By Guest Blogger Gina Biegel, Stressed Teens
An Interview with Laurie Grossman
I have had the privilege and honor of knowing Laurie for about a decade now. I met Laurie when she was just
starting her first venture with mindfulness as co-founder of Mindful Schools. We would meet for tea and talk about the mindfulness practices and the efficacy and utility of bringing mindfulness to schools. These beginning seeds of mindfulness have taken root. There is now a large movement of mindfulness for all youth. Laurie wants to see, "mindfulness in every classroom from preschool to grad school." If you know Laurie like I do, then you know she will probably make this happen.
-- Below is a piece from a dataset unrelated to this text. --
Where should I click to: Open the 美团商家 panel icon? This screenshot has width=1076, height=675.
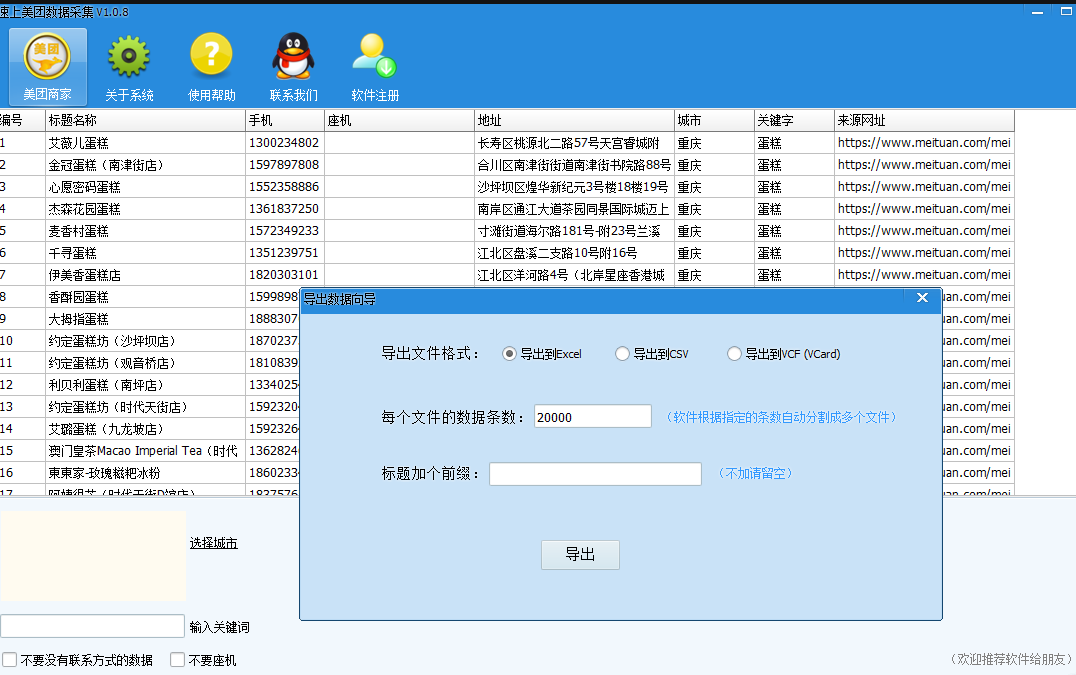pyautogui.click(x=46, y=63)
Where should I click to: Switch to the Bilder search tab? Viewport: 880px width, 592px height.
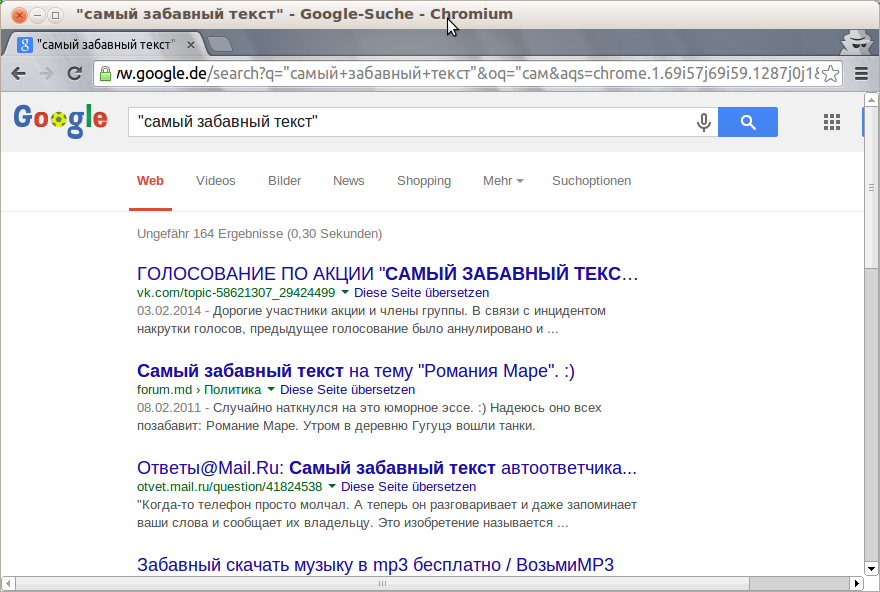[x=285, y=181]
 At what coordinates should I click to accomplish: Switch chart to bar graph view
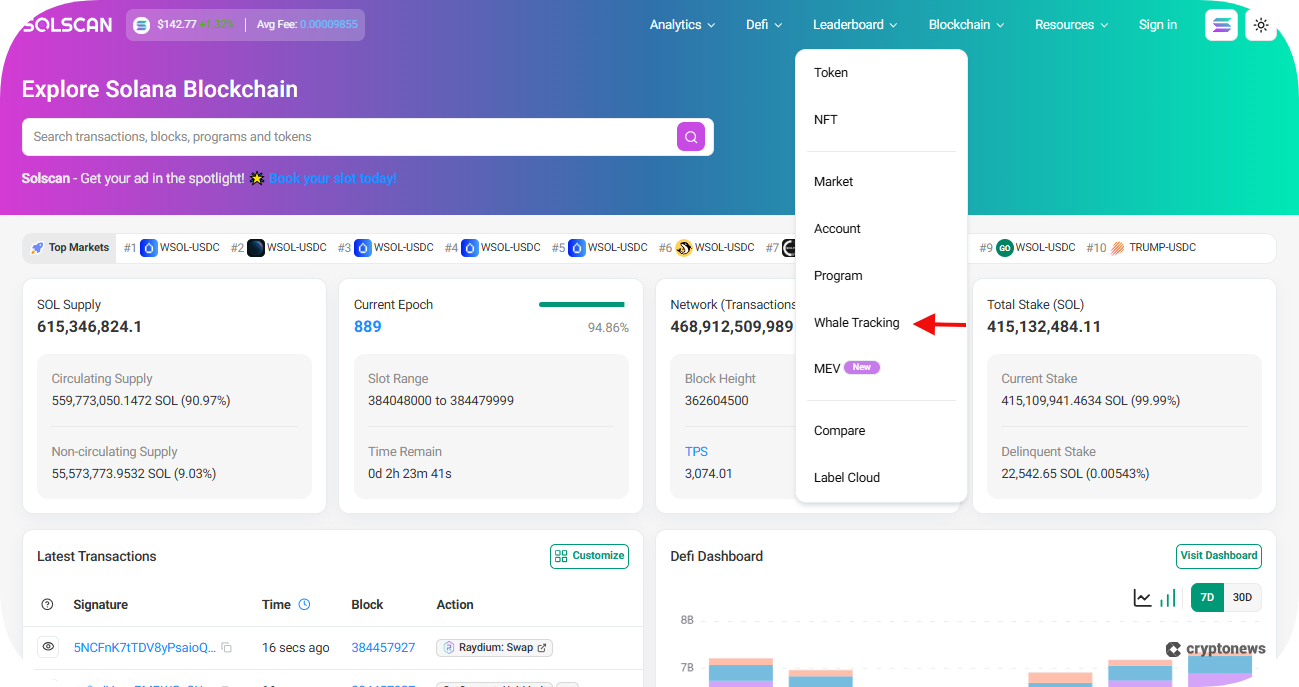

Laurie is donating all of her profits from the book to form a college fund for the 5th grade authors.
The Origins of Master of Mindfulness
Twenty-five children in Mr. Musumeci's 5th grade class in East Oakland, California were working on a unit on superheroes and one of the students, Isaac said we should have a mindfulness superhero and it should be called Master of Mindfulness 'MOMS'. Laurie learned that Isaac thought, "mothers would want you to know how to do this." Further, he explained that "moms want you to be well and do your best." So a mindfulness superhero was born. This superhero can be your own mindful superhero. It can be like Isaac's or it can be your own. All of the scenarios in the book come directly from the kids. Every student in the class contributed to the book whether through a drawing or text.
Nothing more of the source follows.